Correlated Proxies: A New Definition and Improved Mitigation for Reward Hacking
Cassidy Laidlaw, Shivam Singhal, Anca Dragan
TL;DR
This work defines reward hacking via correlation between a proxy reward $\tilde{R}$ and the true reward $R$ under a reference policy, introducing an $r$-correlated proxy and a hacking threshold based on $J(\pi,R)$. It then proves a quantitative bound showing how regressing toward the reference policy with $\chi^2$ occupancy-measure regularization can provably prevent hacking, leading to the regularized objective $\max_\pi J(\pi,\tilde{R})-\lambda\sqrt{\chi^2(\mu_\pi\|\mu_{\pi_{ref}})}$ with $\lambda=\sigma_{\tilde{R}}\sqrt{1-r^2}$. The paper introduces ORPO, implementing $\chi^2$ OM regularization via a discriminator that estimates $\widehat{\chi^2}$ and augments the proxy reward to $R'(s,a)=\tilde{R}(s,a)-\frac{\lambda}{\sqrt{\widehat{\chi^2}}} e^{\hat{d}_\phi(s,a)}$, and demonstrates empirically that $\chi^2$ OM regularization outperforms AD KL in four non-RLHF environments and yields stronger, more stable gains in RLHF. These results suggest replacing the standard KL-penalty in RLHF with a principled $\chi^2$ OM regularization to better safeguard against reward hacking in complex, real-world objectives.
Abstract
Because it is difficult to precisely specify complex objectives, reinforcement learning policies are often optimized using proxy reward functions that only approximate the true goal. However, optimizing proxy rewards frequently leads to reward hacking: the optimized reward function ceases to be a good proxy and the resulting policy performs poorly with respect to the unspecified true reward. Principled solutions to reward hacking have been impeded by the lack of a good definition for the problem. To address this gap, we introduce a definition of reward hacking based on the correlation between proxy and true rewards for states and actions seen by a "reference policy" that breaks down under optimization. We show that this definition captures reward hacking behavior across several realistic settings, including in reinforcement learning from human feedback (RLHF). Using our formulation, we show theoretically that regularization to the reference policy can effectively prevent reward hacking.
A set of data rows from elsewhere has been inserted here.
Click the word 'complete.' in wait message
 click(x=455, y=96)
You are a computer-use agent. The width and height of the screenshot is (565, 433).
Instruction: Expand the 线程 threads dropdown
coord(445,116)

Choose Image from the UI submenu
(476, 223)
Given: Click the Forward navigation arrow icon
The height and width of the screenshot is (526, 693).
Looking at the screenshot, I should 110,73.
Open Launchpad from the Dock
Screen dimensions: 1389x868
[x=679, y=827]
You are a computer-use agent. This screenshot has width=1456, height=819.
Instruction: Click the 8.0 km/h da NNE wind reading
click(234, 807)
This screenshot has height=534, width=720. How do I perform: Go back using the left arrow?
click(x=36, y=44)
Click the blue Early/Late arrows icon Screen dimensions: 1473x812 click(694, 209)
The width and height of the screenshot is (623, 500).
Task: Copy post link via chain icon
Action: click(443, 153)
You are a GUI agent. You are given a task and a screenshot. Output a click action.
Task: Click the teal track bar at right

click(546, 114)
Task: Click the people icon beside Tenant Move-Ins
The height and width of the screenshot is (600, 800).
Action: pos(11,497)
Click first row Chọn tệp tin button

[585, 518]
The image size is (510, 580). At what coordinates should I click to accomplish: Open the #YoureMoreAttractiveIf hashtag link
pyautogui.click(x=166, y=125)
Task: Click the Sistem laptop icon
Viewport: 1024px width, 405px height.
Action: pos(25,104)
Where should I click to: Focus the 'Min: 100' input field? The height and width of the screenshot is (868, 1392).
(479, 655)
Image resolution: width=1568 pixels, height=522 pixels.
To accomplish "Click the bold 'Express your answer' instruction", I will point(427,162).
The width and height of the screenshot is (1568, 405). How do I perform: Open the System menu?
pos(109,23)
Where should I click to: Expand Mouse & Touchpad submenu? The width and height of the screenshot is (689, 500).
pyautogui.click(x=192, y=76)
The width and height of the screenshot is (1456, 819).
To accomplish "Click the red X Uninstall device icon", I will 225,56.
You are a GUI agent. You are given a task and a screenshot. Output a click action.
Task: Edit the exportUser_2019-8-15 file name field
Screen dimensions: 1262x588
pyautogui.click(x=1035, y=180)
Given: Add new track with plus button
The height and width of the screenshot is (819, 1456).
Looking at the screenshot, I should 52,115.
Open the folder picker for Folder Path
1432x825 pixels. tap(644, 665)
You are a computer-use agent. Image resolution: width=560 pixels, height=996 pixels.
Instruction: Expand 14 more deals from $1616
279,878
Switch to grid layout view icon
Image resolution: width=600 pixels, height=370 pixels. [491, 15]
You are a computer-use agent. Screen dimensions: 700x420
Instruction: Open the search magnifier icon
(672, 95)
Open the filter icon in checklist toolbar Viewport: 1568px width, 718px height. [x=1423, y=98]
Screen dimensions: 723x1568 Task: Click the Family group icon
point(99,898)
While the current practice in RLHF applies a KL penalty between action distributions for this purpose, our theory suggests regularizing the $χ^2$ divergence between the policies' occupancy measures can be more effective. We intuitively show the benefits of this type of regularization and demonstrate that it better mitigates reward hacking in practice across four realistic settings, including RLHF. Our code is available at https://github.com/cassidylaidlaw/orpo.